#### [WHAT IS NEEDED]
What follows is a listing; restate all of it word for word.
[Opening DATASET CONTENT section]
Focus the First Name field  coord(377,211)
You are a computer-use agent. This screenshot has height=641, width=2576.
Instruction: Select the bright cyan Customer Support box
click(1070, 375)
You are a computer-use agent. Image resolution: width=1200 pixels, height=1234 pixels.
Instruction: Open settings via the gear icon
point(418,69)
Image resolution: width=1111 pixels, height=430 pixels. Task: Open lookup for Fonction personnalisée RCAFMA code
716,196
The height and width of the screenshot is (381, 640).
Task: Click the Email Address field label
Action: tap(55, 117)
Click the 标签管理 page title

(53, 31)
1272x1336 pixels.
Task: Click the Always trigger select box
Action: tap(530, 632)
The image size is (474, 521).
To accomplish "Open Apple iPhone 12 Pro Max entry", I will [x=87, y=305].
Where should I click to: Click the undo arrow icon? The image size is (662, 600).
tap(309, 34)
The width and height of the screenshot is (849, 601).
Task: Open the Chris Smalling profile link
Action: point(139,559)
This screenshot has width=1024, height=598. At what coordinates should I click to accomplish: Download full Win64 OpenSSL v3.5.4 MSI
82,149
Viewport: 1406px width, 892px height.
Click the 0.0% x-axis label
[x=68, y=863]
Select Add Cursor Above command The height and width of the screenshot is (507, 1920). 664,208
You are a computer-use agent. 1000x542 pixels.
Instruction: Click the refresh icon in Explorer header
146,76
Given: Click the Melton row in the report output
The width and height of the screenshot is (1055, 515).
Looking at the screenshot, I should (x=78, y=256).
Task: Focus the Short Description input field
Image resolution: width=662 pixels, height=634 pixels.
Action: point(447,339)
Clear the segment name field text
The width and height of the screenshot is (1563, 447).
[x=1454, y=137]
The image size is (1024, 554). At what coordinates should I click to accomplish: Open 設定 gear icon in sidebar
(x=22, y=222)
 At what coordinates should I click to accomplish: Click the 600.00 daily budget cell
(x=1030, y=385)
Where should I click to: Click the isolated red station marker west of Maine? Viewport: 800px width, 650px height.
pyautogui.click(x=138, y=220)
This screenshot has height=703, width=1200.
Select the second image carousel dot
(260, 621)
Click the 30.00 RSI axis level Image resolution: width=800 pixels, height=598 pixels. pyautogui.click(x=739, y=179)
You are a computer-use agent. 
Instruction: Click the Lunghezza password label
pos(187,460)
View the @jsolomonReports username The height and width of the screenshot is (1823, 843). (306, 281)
[Closing DATASET CONTENT section]
#### [ANSWER BOX]
Focus the First Name field  coord(377,211)
You are a computer-use agent. This screenshot has height=641, width=2576.
Instruction: Select the bright cyan Customer Support box
click(1070, 375)
You are a computer-use agent. Image resolution: width=1200 pixels, height=1234 pixels.
Instruction: Open settings via the gear icon
point(418,69)
Image resolution: width=1111 pixels, height=430 pixels. Task: Open lookup for Fonction personnalisée RCAFMA code
716,196
The height and width of the screenshot is (381, 640).
Task: Click the Email Address field label
Action: tap(55, 117)
Click the 标签管理 page title

(53, 31)
1272x1336 pixels.
Task: Click the Always trigger select box
Action: tap(530, 632)
The image size is (474, 521).
To accomplish "Open Apple iPhone 12 Pro Max entry", I will [x=87, y=305].
Where should I click to: Click the undo arrow icon? The image size is (662, 600).
tap(309, 34)
The width and height of the screenshot is (849, 601).
Task: Open the Chris Smalling profile link
Action: point(139,559)
This screenshot has width=1024, height=598. At what coordinates should I click to accomplish: Download full Win64 OpenSSL v3.5.4 MSI
82,149
Viewport: 1406px width, 892px height.
Click the 0.0% x-axis label
[x=68, y=863]
Select Add Cursor Above command The height and width of the screenshot is (507, 1920). 664,208
You are a computer-use agent. 1000x542 pixels.
Instruction: Click the refresh icon in Explorer header
146,76
Given: Click the Melton row in the report output
The width and height of the screenshot is (1055, 515).
Looking at the screenshot, I should (x=78, y=256).
Task: Focus the Short Description input field
Image resolution: width=662 pixels, height=634 pixels.
Action: point(447,339)
Clear the segment name field text
The width and height of the screenshot is (1563, 447).
[x=1454, y=137]
The image size is (1024, 554). At what coordinates should I click to accomplish: Open 設定 gear icon in sidebar
(x=22, y=222)
 At what coordinates should I click to accomplish: Click the 600.00 daily budget cell
(x=1030, y=385)
Where should I click to: Click the isolated red station marker west of Maine? Viewport: 800px width, 650px height.
pyautogui.click(x=138, y=220)
This screenshot has height=703, width=1200.
Select the second image carousel dot
(260, 621)
Click the 30.00 RSI axis level Image resolution: width=800 pixels, height=598 pixels. pyautogui.click(x=739, y=179)
You are a computer-use agent. 
Instruction: Click the Lunghezza password label
pos(187,460)
View the @jsolomonReports username The height and width of the screenshot is (1823, 843). (306, 281)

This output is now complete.